A waste management licence may only be issued with the required approvals from other organs of state that are legally mandated to consent to that activity53. Furthermore, the Act provides for integrated licensing by means of an integrated environmental authorisation as contemplated in NEMA section 24L. Integrated licences are required for waste management activities that also affect air or water quality. DEA, DWA and MECs will collaborate to issue integrated licences.

IWMPs will mainstream waste management in local government. The MEC for local government and the MEC for environment will support and monitor the development and implementation of integrated waste management plans. DEA will consult with the Department of Co-operative Governance to develop guidelines for these plans.

In terms of industry regulation and economic measures, a number of issues raised in the NWMS require coordination between the DEA and the Departments of Trade and Industry and the National Treasury. A dedicated co-ordinating committee will be established to address the application of the South African Technical Infrastructure; the declaration of priority wastes and EPR schemes; the implications of the Consumer Protection Act; recycling schemes and the implications for competition policy; and incentives for cleaner production. The committee will also evaluate proposals that promote reduction, re-use, recycling or recovery of waste, as well as their economic impact.

In land remediation, coordination is particularly important because this is a concurrent mandate. An existing Government Task Team comprising the Departments of Mineral Resources, Environmental Affairs and Water Affairs focuses on mine closures and addresses remediation after mining activities.
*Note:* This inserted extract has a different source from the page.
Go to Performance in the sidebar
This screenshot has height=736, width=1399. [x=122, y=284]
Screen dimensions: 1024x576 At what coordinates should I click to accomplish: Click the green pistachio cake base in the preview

The mandate of this committee will be broadened to address remediation in its entirety. DEA will convene and provide the secretariat for this committee.

MINTEC Working Group 4 deals with compliance and enforcement, and it will clarify clarifying the roles and responsibilities of EMIs at national, provincial and local levels. EMIs coordinate their activities closely with the South African Police Services (SAPS), who play a crucial role in enforcing environmental legislation. In terms of NEMA, all police officers also have the powers of an EMI. EMIs cannot prosecute cases in court, so the results of their investigations are handed over to staff at the National Prosecuting Authority (NPA) to prosecute. The Department of Environmental Affairs and the NPA will collaborate to ensure the successful prosecution of environmental crimes.


  1. Section 44 of the Waste Act.

4.6 Waste Management Officers

The Waste Act creates a specialised official, a Waste Management Officer, to coordinate waste management at each level of government. This addresses the historical fragmentation of waste management functions within government by ensuring that a dedicated authority in each sphere of government is responsible for implementing the policy and regulations of the Waste Act. The DEA has produced guidelines for the designation of WMOs, setting out their role, powers, profile and rank. The duties and responsibilities that the Waste Act and the NWMS assign to each sphere of government determine the roles and powers of their WMOs.

WMOs perform a regulatory function and should be located in functional divisions separate from service-delivery functions where possible. This is particularly important for overseeing adherence to national norms and standards, which is fundamental to achieving the objectives of the Waste Act.

The Act assigns specific regulatory powers to the National WMO and Provincial WMO's. They may request that holders of waste management licences appoint waste management control officers54, and they may require waste impact reports when waste management licences are being reviewed55.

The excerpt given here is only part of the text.